Perry on Tuesday said police reviewed video from a traffic camera positioned at the railroad crossing, but no information could be released because the case is ongoing. On Monday he said witnesses said it appeared that the driver of the southbound SUV was trying to beat the train.
“The word we have from witnesses is that she tried to navigate around the crossing arm,” Perry said.
Perry said the vehicle was hit on the back end and thrown into the crossing arm in the northbound lane. The post and signs were ripped from the ground, leaving pieces of metal and plastic, as well as exposed wires, on and around the tracks.

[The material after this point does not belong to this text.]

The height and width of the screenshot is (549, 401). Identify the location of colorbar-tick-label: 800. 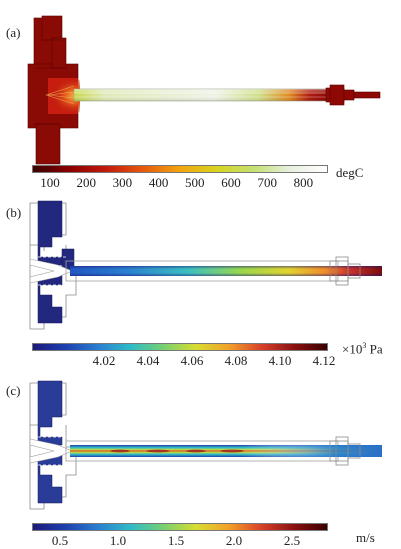
(304, 182).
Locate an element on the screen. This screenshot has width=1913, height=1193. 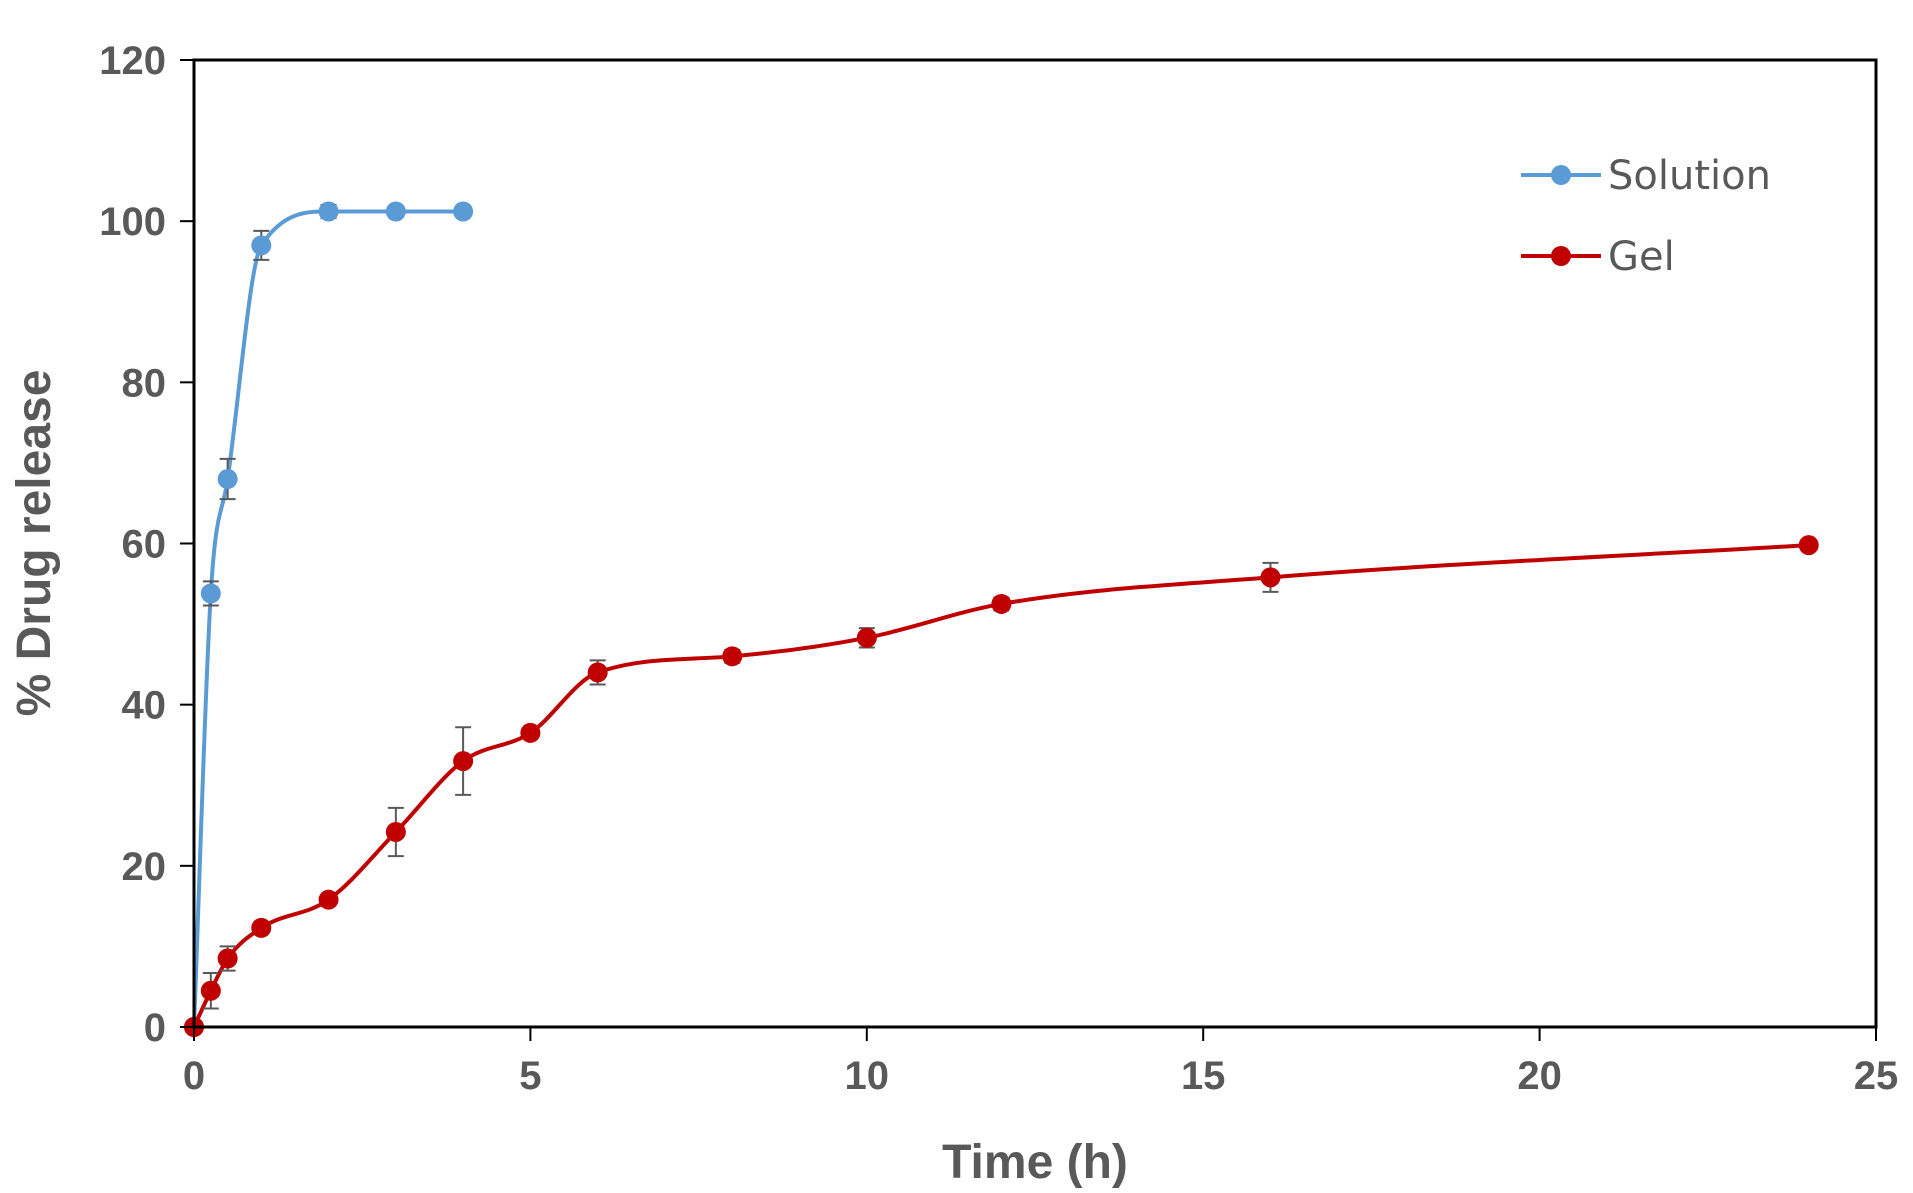
y-tick-label: 80 is located at coordinates (144, 383).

There were 23 passengers aboard northbound Downeaster train 681. The train had to wait on the tracks for about an hour and a half after the accident while police talked to the crew and passengers.
Perry said a conductor was not willing to talk to police because of an Amtrak policy.
Estabrook is married to the nephew of Joleen Estabrook, a Yarmouth woman who has been campaigning to have the town seek creation of so-called quiet zones at railroad crossings.
The zones, which require more costly and elaborate safety devices at crossings, would allow train crews to refrain from sounding horns as they travel through town, as a way to reduce noise for residents who live near the rail corridor.
The Town Council has rejected quiet zones, citing the added cost and safety concerns.
Note: This story has been updated with the driver’s correct name as the police department initially provided incorrect information.